▶ **YOUR TASK**: What you return must be every line below that includes the word "will".

**** SOURCE DATA

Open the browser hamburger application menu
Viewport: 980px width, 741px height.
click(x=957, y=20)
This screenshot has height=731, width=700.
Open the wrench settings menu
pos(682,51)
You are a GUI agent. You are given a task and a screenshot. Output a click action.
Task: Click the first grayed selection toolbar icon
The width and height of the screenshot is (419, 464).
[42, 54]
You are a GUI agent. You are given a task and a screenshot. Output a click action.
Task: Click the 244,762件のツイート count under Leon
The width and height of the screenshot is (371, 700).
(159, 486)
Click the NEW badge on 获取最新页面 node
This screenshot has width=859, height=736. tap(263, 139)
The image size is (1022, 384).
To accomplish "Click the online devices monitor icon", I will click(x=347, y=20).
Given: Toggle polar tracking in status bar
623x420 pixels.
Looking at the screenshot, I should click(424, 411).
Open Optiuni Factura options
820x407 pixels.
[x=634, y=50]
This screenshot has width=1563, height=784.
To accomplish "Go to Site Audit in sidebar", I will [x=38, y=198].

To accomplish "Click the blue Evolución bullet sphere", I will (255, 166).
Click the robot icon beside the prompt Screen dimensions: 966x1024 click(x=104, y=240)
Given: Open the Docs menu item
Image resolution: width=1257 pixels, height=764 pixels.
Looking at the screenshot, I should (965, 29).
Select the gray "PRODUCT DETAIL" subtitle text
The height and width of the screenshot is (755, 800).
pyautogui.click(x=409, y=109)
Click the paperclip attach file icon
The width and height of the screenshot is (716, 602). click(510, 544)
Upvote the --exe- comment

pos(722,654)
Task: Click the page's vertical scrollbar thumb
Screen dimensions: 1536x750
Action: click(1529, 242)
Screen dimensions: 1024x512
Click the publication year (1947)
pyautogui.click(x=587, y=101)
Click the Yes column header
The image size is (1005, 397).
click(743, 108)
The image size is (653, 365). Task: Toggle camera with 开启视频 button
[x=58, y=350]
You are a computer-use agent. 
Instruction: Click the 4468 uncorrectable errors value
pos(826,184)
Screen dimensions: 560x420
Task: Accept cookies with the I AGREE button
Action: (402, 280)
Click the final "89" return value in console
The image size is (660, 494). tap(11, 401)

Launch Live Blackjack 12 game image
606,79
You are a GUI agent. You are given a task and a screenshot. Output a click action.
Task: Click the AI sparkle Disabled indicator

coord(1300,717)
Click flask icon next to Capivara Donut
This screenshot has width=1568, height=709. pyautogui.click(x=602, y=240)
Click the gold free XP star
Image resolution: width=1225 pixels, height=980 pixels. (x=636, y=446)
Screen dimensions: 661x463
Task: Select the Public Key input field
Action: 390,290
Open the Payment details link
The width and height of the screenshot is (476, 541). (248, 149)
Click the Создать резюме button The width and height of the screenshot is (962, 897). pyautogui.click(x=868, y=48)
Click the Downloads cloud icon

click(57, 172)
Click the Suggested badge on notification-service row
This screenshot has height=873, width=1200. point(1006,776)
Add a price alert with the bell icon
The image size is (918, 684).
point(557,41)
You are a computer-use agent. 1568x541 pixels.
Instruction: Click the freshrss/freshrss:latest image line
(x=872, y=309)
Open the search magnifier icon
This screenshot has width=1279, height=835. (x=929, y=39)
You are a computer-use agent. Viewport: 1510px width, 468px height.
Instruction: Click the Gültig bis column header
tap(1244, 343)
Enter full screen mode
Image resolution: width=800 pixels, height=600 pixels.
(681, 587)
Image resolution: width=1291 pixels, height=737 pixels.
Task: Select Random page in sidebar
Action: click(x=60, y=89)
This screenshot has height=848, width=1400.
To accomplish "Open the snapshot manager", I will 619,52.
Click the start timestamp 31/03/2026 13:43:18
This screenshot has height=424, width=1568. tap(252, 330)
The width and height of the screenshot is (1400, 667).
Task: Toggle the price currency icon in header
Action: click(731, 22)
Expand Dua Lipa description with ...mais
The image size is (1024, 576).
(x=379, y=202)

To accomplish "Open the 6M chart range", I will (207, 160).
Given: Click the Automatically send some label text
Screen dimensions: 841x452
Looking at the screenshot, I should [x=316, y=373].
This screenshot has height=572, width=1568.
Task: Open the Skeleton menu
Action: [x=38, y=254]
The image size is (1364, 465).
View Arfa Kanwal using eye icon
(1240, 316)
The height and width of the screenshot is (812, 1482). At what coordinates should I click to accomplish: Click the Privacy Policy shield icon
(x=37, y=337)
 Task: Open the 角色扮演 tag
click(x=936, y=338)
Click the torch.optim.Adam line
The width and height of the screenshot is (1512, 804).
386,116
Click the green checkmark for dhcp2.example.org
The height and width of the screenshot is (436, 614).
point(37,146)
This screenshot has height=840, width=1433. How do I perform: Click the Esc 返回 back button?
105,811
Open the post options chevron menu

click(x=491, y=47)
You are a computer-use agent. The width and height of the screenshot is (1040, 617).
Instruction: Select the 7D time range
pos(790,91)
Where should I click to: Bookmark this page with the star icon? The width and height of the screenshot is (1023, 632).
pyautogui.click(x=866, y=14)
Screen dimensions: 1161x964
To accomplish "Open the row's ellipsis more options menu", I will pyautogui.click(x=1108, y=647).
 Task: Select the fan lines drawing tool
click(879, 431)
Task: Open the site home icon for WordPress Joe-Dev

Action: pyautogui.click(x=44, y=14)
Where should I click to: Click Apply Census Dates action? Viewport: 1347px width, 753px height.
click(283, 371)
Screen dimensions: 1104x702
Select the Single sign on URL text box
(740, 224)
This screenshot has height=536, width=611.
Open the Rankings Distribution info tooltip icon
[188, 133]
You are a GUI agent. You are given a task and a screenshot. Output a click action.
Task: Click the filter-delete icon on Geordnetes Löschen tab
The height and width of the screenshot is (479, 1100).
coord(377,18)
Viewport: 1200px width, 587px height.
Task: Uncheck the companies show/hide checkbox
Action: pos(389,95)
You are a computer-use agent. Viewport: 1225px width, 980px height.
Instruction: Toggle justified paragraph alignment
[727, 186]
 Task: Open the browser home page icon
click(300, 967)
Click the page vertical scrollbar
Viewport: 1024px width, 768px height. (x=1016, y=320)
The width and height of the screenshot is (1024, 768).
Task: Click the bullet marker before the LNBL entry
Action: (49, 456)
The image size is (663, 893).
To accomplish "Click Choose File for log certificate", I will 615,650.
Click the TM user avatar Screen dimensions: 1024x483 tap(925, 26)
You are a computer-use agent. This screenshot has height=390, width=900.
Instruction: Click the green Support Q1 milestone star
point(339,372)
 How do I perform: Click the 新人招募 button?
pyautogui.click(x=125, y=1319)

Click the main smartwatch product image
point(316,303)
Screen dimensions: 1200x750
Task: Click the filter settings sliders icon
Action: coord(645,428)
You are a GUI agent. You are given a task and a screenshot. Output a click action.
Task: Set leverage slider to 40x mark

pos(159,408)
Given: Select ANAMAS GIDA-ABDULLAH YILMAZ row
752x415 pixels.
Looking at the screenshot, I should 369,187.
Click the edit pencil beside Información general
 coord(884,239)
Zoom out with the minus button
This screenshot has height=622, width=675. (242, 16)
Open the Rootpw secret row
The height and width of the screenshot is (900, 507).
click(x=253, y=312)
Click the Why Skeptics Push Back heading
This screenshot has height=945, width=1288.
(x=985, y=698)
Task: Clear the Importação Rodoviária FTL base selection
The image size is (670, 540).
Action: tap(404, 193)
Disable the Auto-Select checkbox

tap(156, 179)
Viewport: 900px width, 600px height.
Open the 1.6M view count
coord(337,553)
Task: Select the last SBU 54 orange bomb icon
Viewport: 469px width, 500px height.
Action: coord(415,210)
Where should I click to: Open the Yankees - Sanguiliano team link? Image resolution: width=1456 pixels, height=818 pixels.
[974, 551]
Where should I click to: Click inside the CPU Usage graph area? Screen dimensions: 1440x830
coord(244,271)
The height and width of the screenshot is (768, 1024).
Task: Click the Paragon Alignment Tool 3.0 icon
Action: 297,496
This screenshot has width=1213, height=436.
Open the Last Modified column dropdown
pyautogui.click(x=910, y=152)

********

▶ **REPLY TO THE EXERCISE**:
To accomplish "Click the online devices monitor icon", I will click(x=347, y=20).
To accomplish "Go to Site Audit in sidebar", I will [x=38, y=198].
To accomplish "Click the blue Evolución bullet sphere", I will (255, 166).
To accomplish "Open the snapshot manager", I will 619,52.
To accomplish "Open the 6M chart range", I will (207, 160).
To accomplish "Open the row's ellipsis more options menu", I will pyautogui.click(x=1108, y=647).
To accomplish "Click Choose File for log certificate", I will 615,650.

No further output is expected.